# start of SELECTED EXTRACT

What I have *always* imagined Win8's x86 ARM support would be is one GUI interface for tablets and other mobile devices as they develop, coexisting nicely with Microsoft's traditional x86 *Desktop* GUI. Yea, I mean, I certainly am not going to be happy with greasy fingerprints all over my "whopping" 1024x768 screen--just won't cut it--not even slightly interested. I think Microsoft has got it exactly right. There is a market for mobile and there is a market for desktop and no matter how it is sliced, mobile will never replace the desktop tomorrow, any more so than it has replaced it today.
Last, Intel isn't going anywhere--any notion to the contrary is absolute fantasy...;) (Where do these notions--like Larrabee--originate?) The world markets are far larger and far more complex than the very simple "ARM vs x86" or "mobile vs. desktop" scenarios people like to imagine, for some reason. Surely cross compatibility will come--but one market completely replacing the other? Nah--not gonna' happen.
Except on web applications, which seem logically to become more wide-spread as people use mobile devices instead of desktop machines.
Being meant to be backward compatible and actually implemented that way by browser developers who have zero obligation to do so are two different things.
What has changed that makes you think HTML5 implementation will be any different than the poo-fest browser implementation has been to date?

# end of SELECTED EXTRACT
# start of COLLECTED MATERIAL

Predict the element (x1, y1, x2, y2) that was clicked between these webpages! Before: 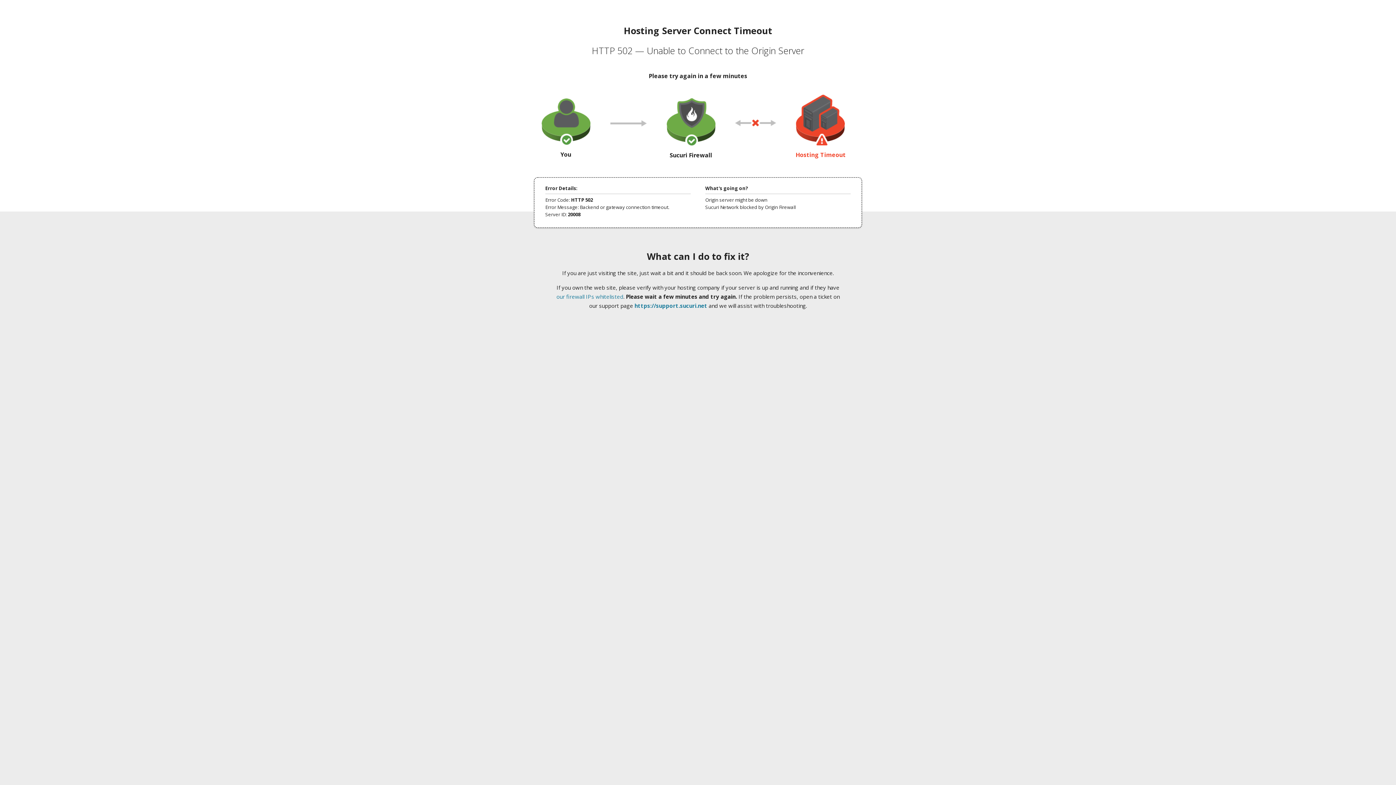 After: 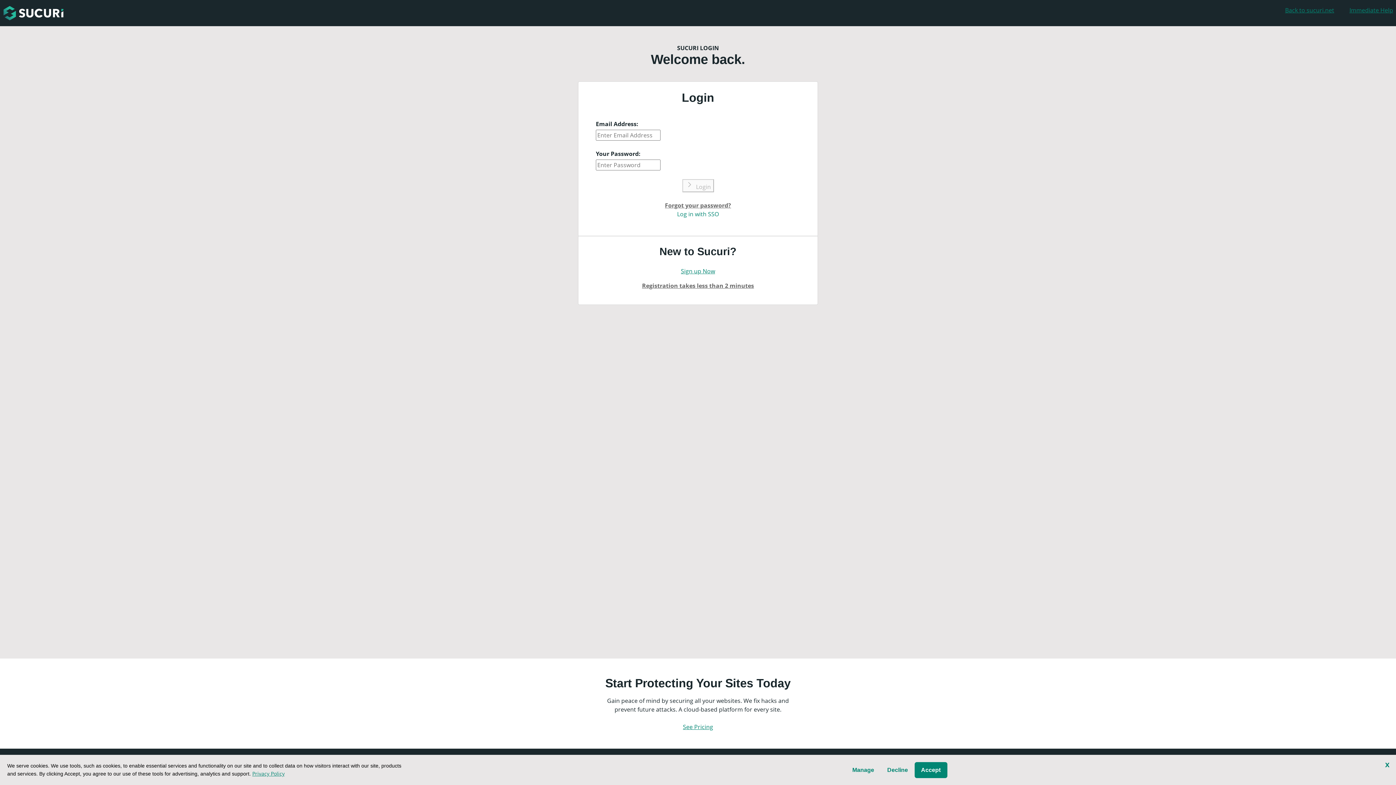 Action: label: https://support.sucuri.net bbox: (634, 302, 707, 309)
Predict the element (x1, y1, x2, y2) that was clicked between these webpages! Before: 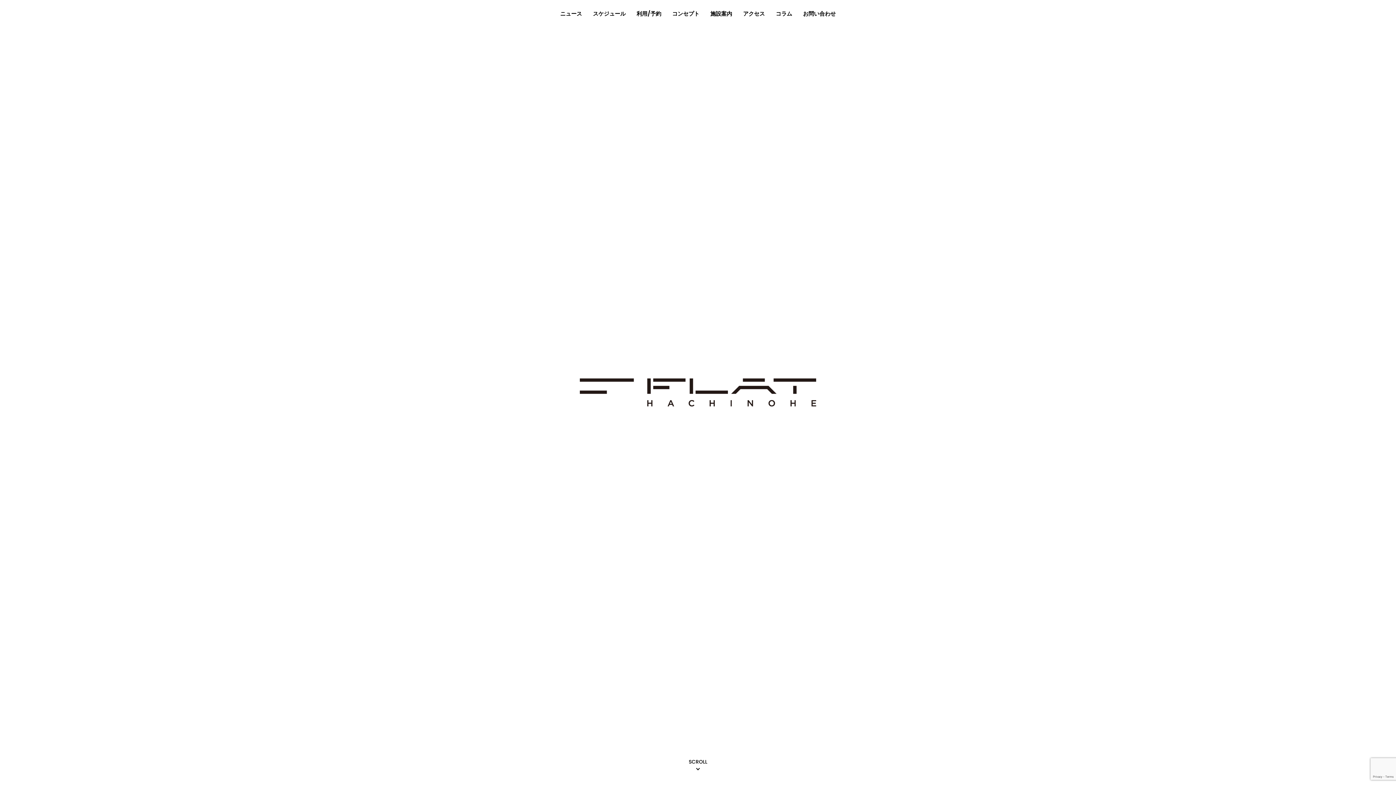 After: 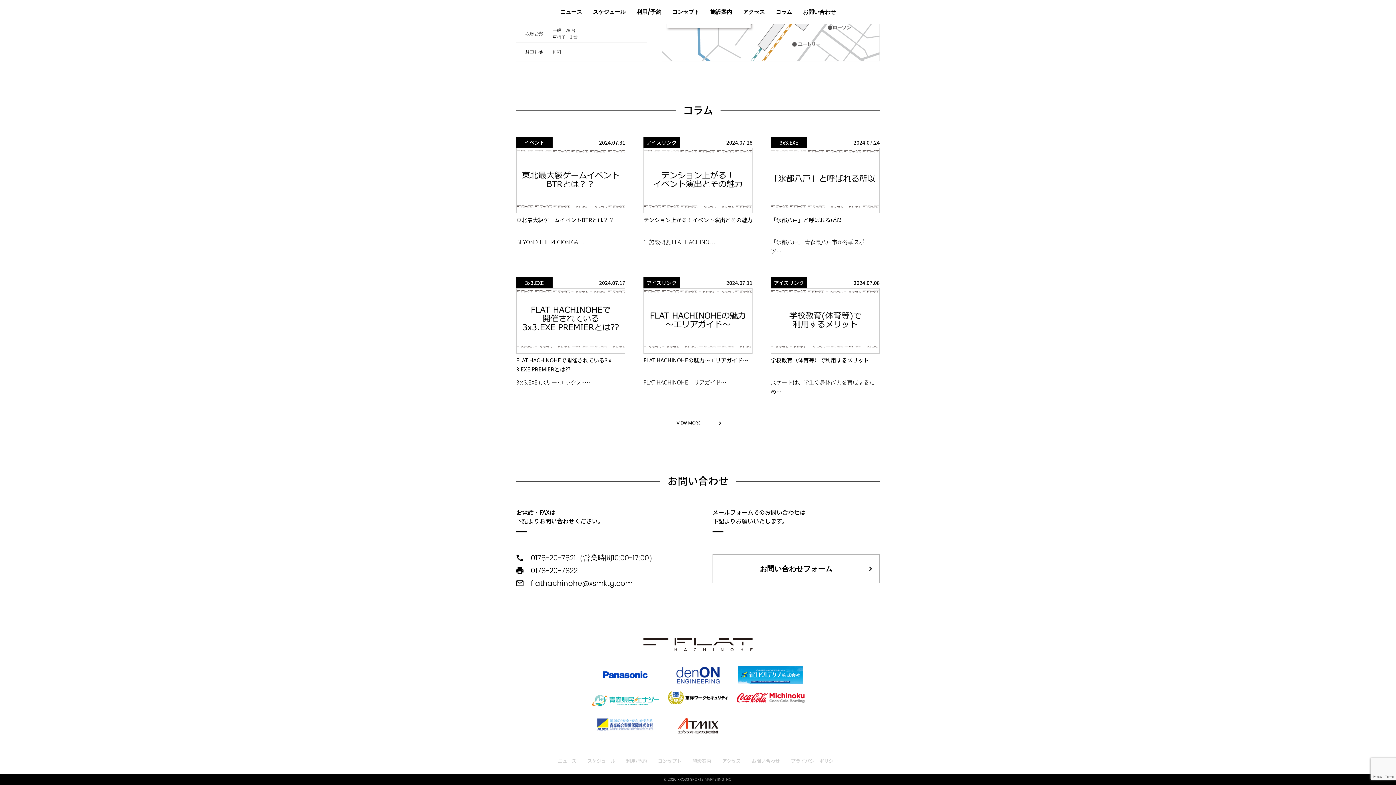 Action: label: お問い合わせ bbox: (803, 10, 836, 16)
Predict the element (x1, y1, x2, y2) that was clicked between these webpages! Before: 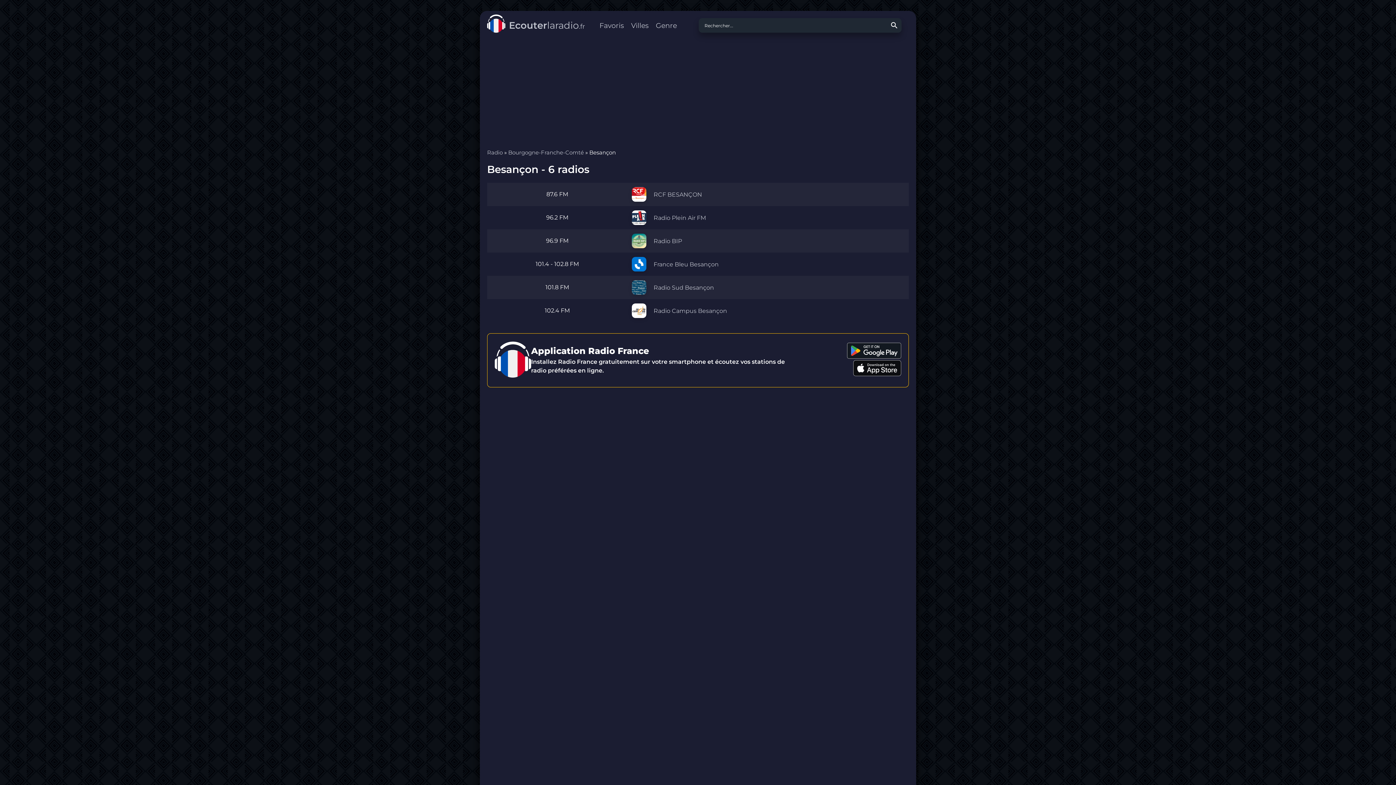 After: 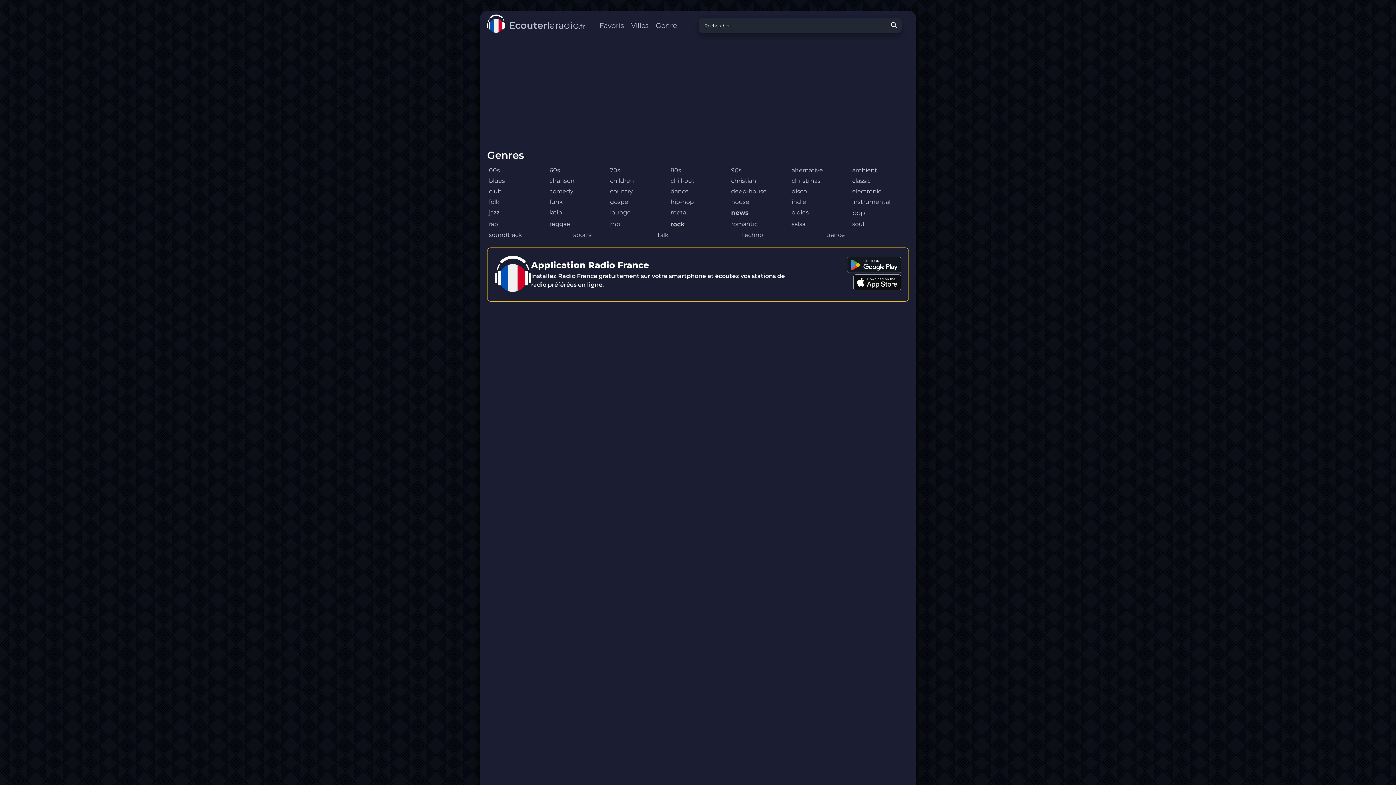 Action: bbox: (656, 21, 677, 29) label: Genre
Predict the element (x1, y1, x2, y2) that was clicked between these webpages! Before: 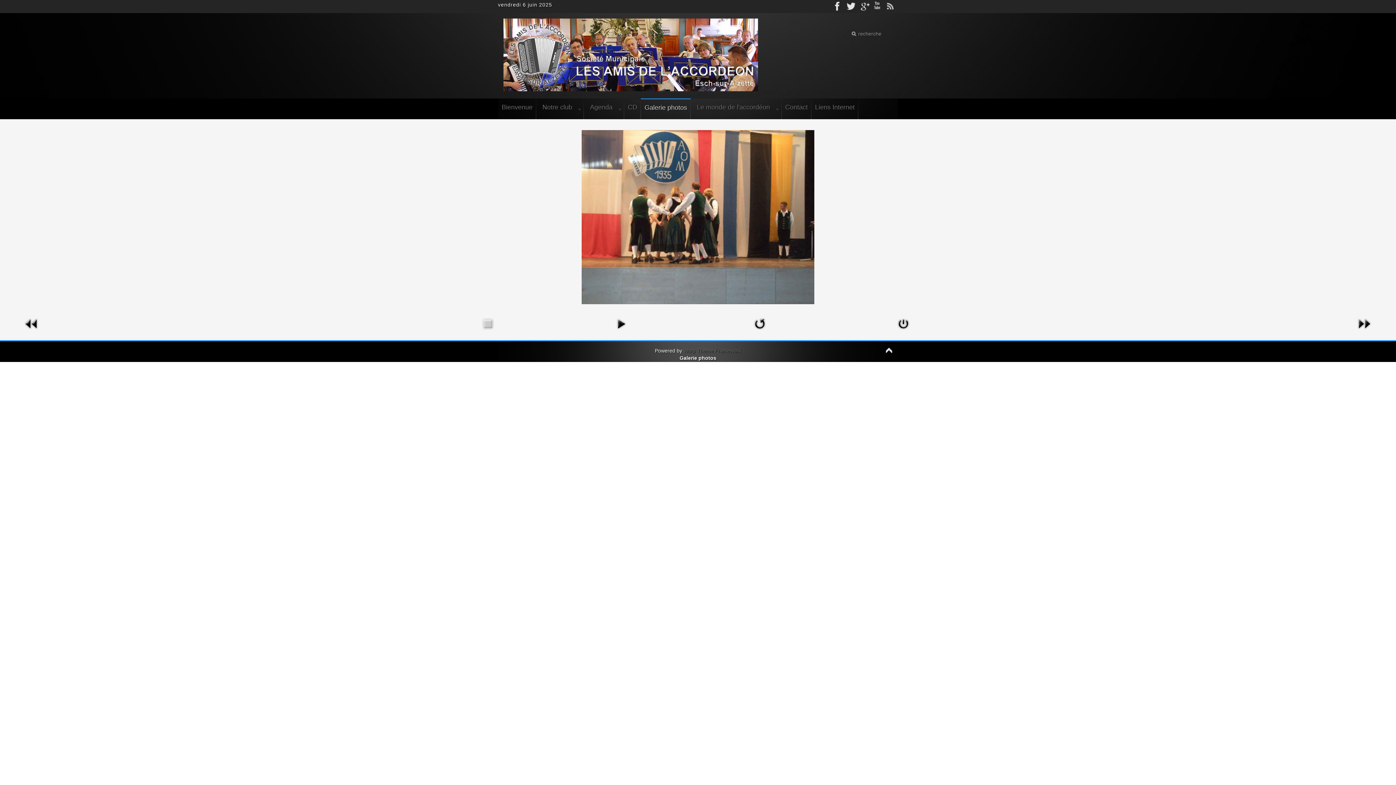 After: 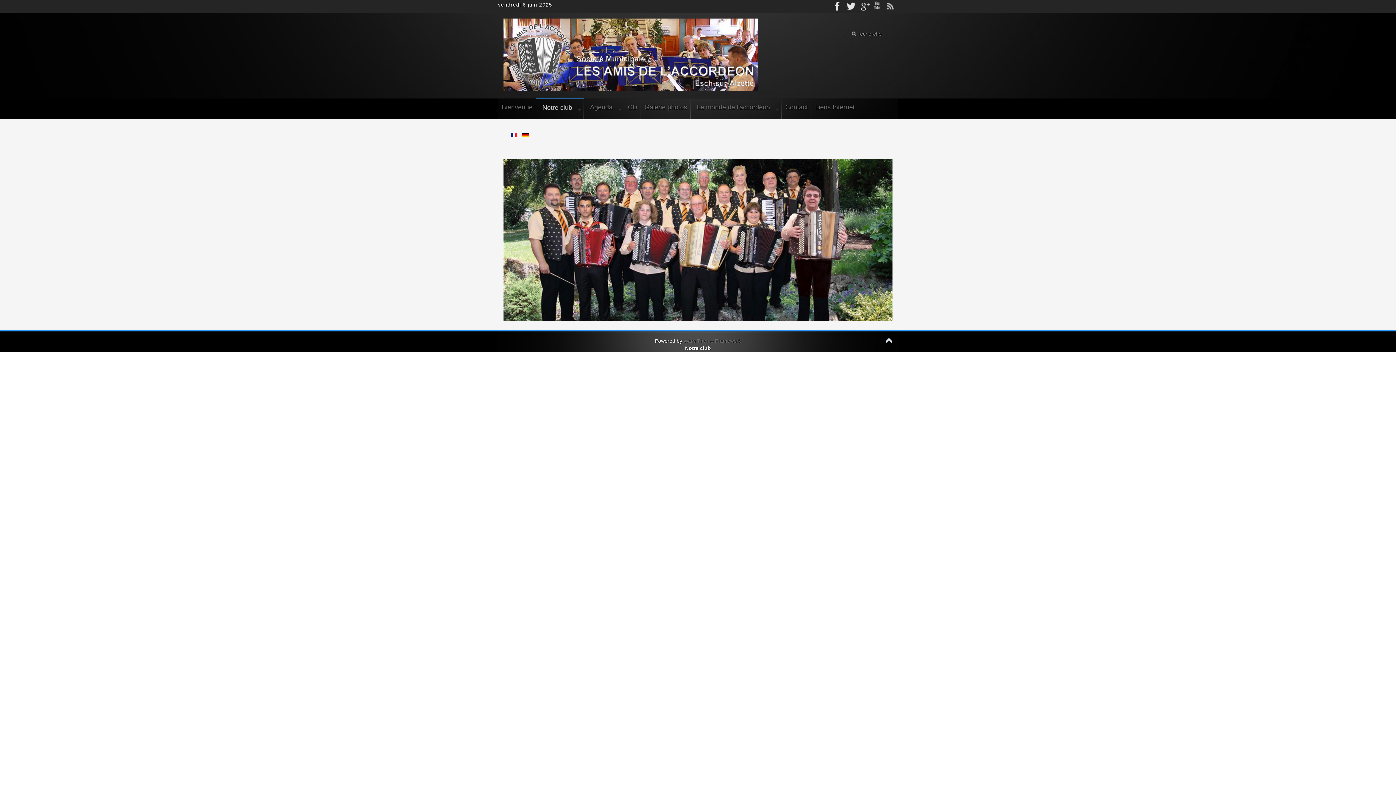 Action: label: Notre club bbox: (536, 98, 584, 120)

# end of COLLECTED MATERIAL

## WRITTEN INSTRUCTION A
Which company does the excerpt on Windows 8 say isn't going anywhere?
## WRITTEN INSTRUCTION B
Reproduce the excerpt on Windows 8 verbatim, starting at "Except on web" and ending at "two different things.".
The data comes from a separate source unrelated to the excerpt on Windows 8.

## TASK RESULT A
Intel

## TASK RESULT B
Except on web applications, which seem logically to become more wide-spread as people use mobile devices instead of desktop machines.
Being meant to be backward compatible and actually implemented that way by browser developers who have zero obligation to do so are two different things.